1. How is a high-performance drill different from a general-purpose one?
Designed for specific materials, unique drill point geometries are ground into the drill to make it self-center without centering or spotting operations. This helps to reduce costs by eliminating tools and reducing cycle times. General-purpose geometries are not material specific, and while their point geometries are robust, they are not designed to take advantage of a given material’s machining characteristics. Along with unique point geometries, high-performance drills feature material-specific coatings and edge treatments that further enhance performance and tool life.
2. Besides point geometry, are other material-specific designs needed?
All features of the drill’s design need to be considered – number of flutes, shape of the flutes, web or core diameter, margin size, or width – all these features influence chip formation and flow in the hole-making operation.
3. How do the number of flutes, lands/margins impact drill performance?
General-purpose drills tend to produce holes with a lobing or triangular tool path, as they do not have high-performance geometry. They produce holes that are out of round and not the desired size. By designing special point geometry, along with flute and margin considerations, a drill produces much more accurate holes. Multiple flutes and margins help stabilize the drill, so it follows the intended tool path more accurately.
4. Why are some drills coolant-through and some not?
Coolant-through is mainly used to get coolant into deep holes and aid chip evacuation. This eliminates the need for peck drill cycles which increase cycle times and risk damaging carbide drills. In many cases, shorter length-to-diameter tools, such as 3xD, do not require coolant-through. In cases where coolant-through is not required, non-coolant-through tools are less expensive and will run just as effectively. In longer or deeper drill applications, coolant-through drills, especially when the machine tool has high-pressure coolant through the spindle, can greatly enhance productivity of the hole-making operation.
5. Why are some drills made with nominal plus tolerance and others are made with nominal minus tolerance?

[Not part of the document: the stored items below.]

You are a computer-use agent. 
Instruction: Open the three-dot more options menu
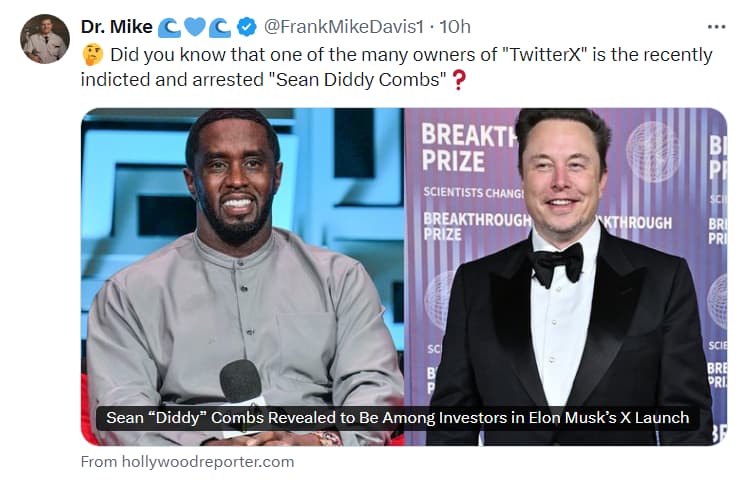pyautogui.click(x=716, y=27)
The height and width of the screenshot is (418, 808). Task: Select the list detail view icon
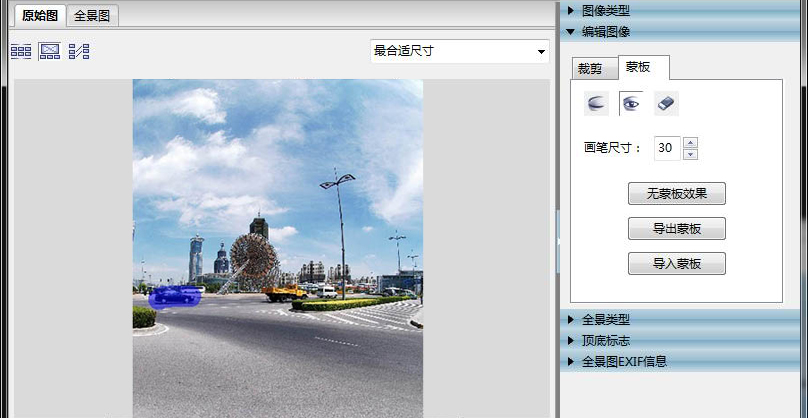[79, 51]
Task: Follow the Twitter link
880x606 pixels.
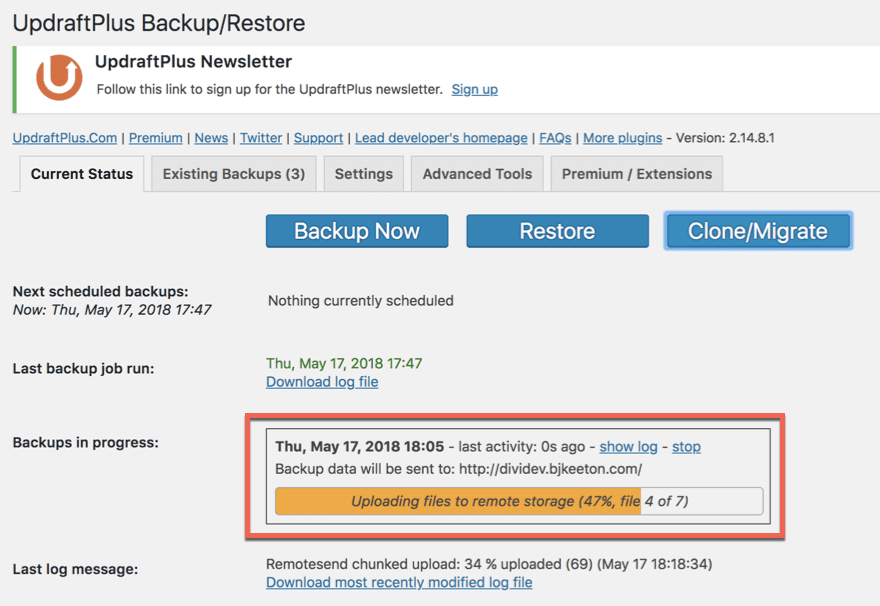Action: pyautogui.click(x=260, y=137)
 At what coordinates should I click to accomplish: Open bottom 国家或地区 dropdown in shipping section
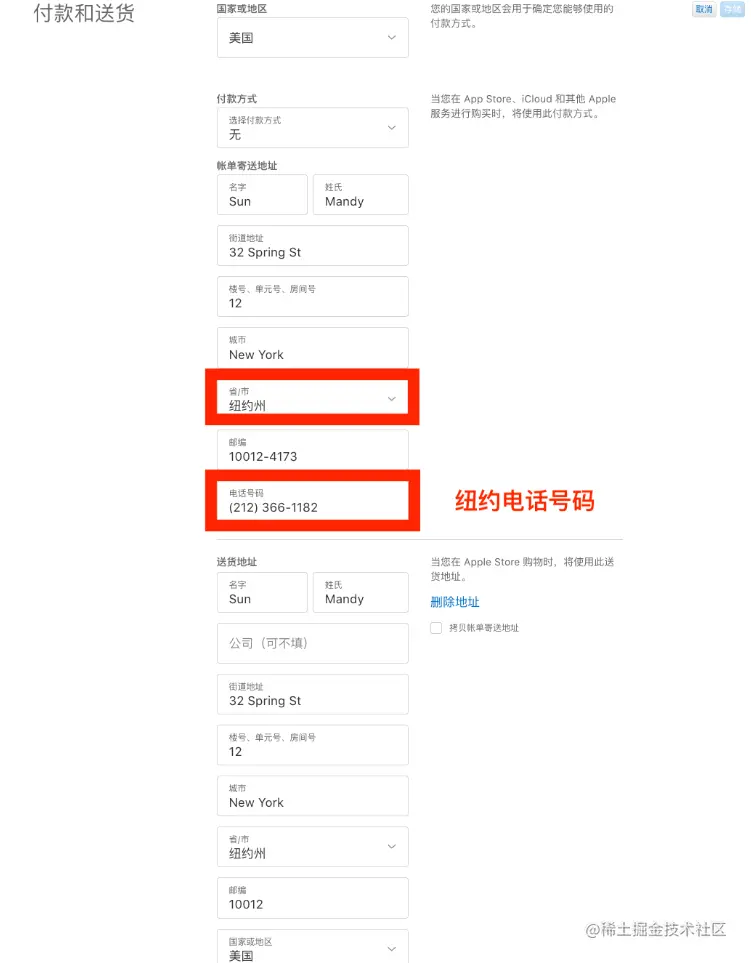313,947
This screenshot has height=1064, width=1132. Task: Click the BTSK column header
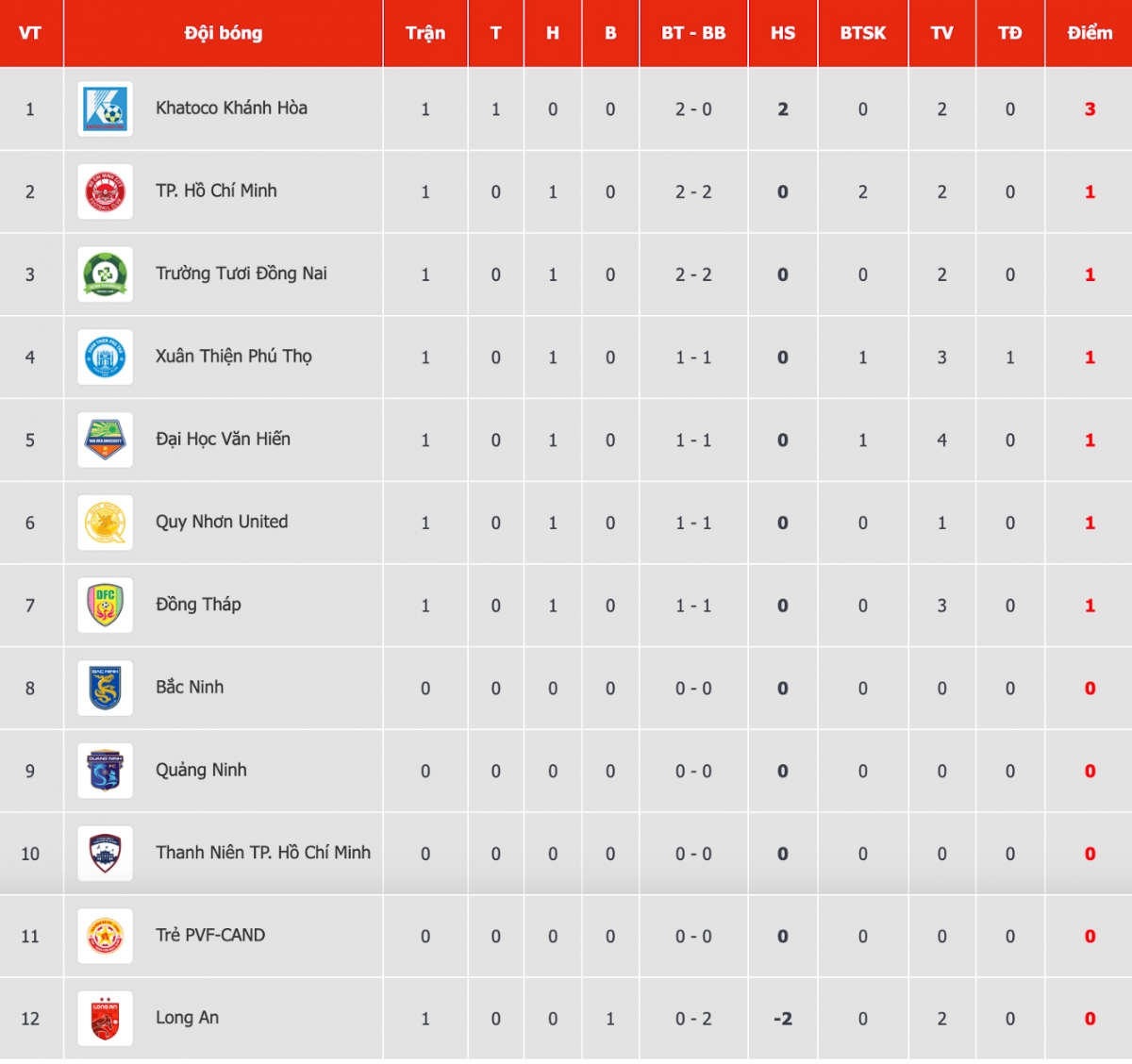click(863, 33)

Drill manufacturers produce drills to an industry standard of their choosing: ISO, ANSI, DIN, or JIS. Diameter tolerances are spelled out differently in each standard, which must be taken into consideration when selecting a drill. Is the drill being used as a pilot drill for a deep-hole application? If so, then the pilot hole should be produced with a drill that has plus tolerance, and the following deep drill should have minus tolerance to avoid interference. Drills do not produce holes as oversized as in the past, due to holders and machine spindles that run with lower total indicated runout (TIR). This impacts the hole size produced, so drills with plus tolerances make up this difference.